**About this exercise:** Each line with the word "Termos" must appear in the answer, copied from the records.

**Study material:**
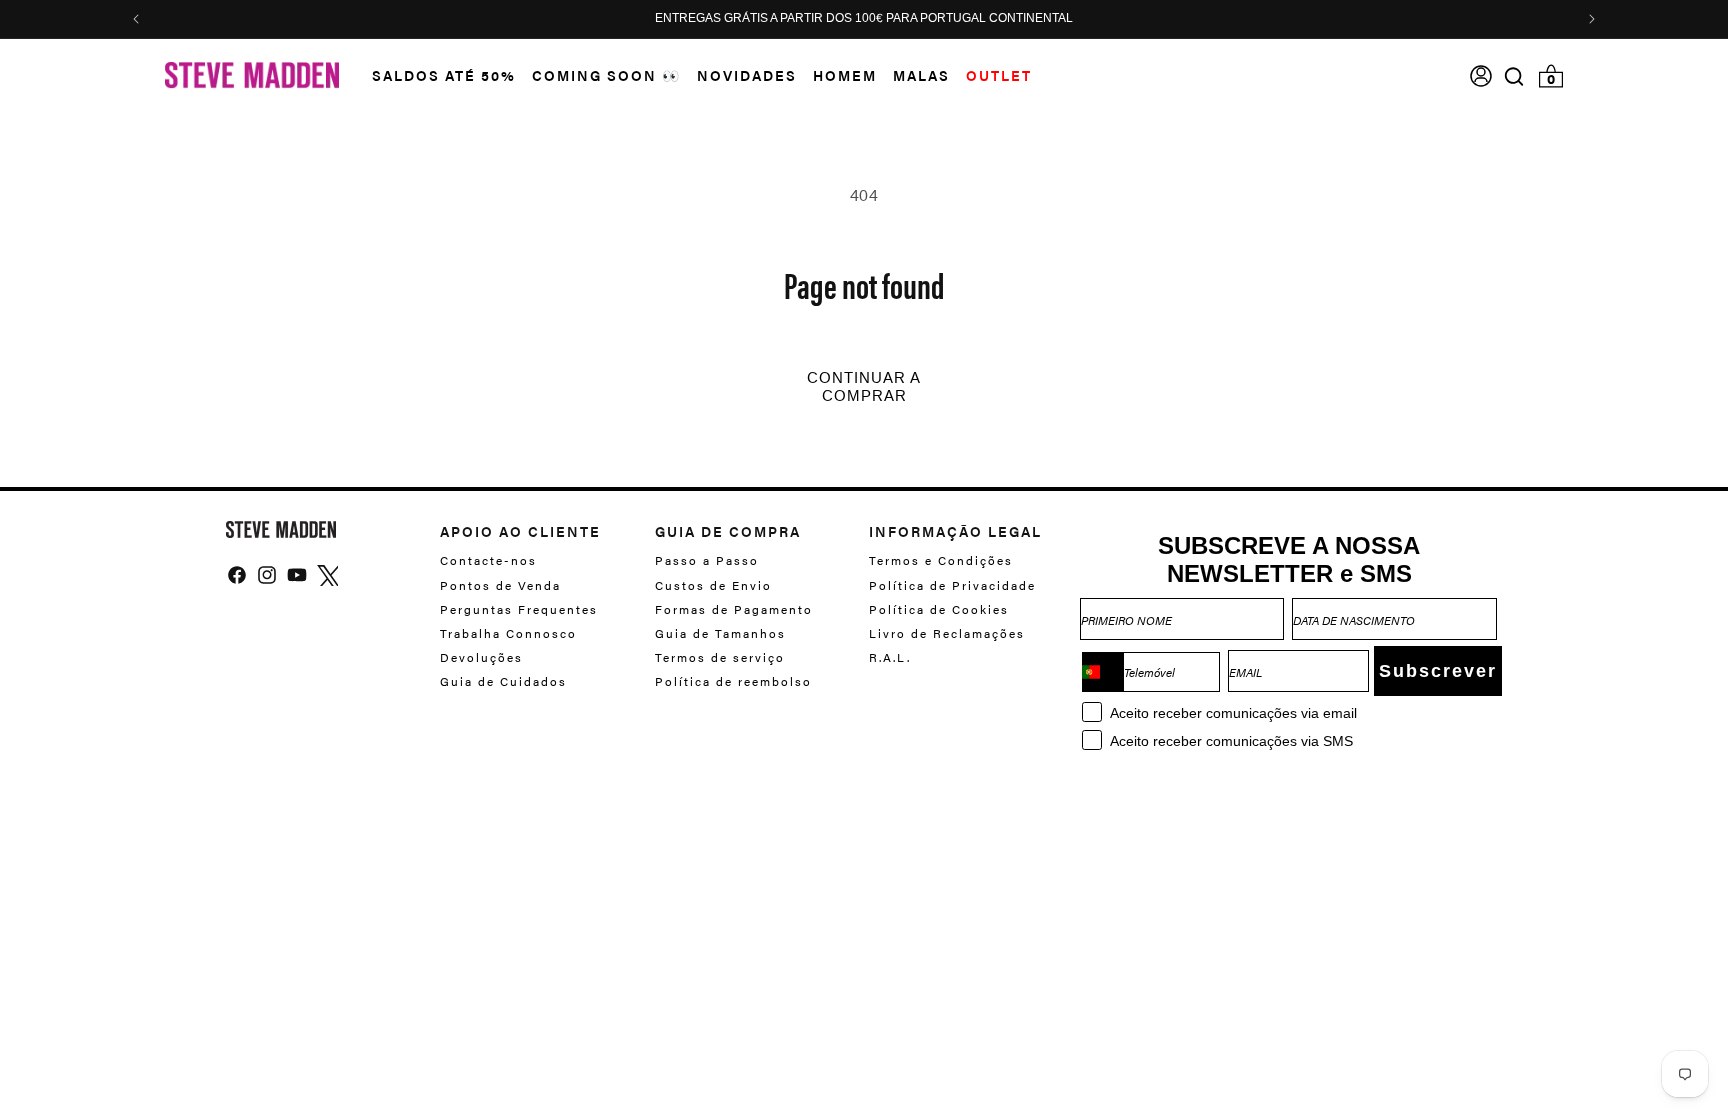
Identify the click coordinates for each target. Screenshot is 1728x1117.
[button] (436, 75)
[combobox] (1103, 672)
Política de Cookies (939, 609)
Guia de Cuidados (503, 681)
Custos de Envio (713, 585)
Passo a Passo (707, 560)
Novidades (747, 75)
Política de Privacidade (952, 585)
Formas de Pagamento (734, 609)
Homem (845, 75)
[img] (1514, 76)
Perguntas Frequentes (519, 609)
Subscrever (1438, 671)
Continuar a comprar (864, 387)
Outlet (999, 75)
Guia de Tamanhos (720, 633)
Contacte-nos (488, 560)
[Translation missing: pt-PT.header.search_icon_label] (1514, 76)
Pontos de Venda (500, 585)
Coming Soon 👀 (606, 75)
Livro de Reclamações (947, 633)
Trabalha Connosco (508, 633)
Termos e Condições (941, 560)
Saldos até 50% (444, 75)
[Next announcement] (1592, 19)
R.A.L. (890, 657)
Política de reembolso (733, 681)
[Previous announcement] (136, 19)
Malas (921, 75)
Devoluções (481, 657)
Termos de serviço (720, 657)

**Output of the task:**
Termos e Condições (941, 560)
Termos de serviço (720, 657)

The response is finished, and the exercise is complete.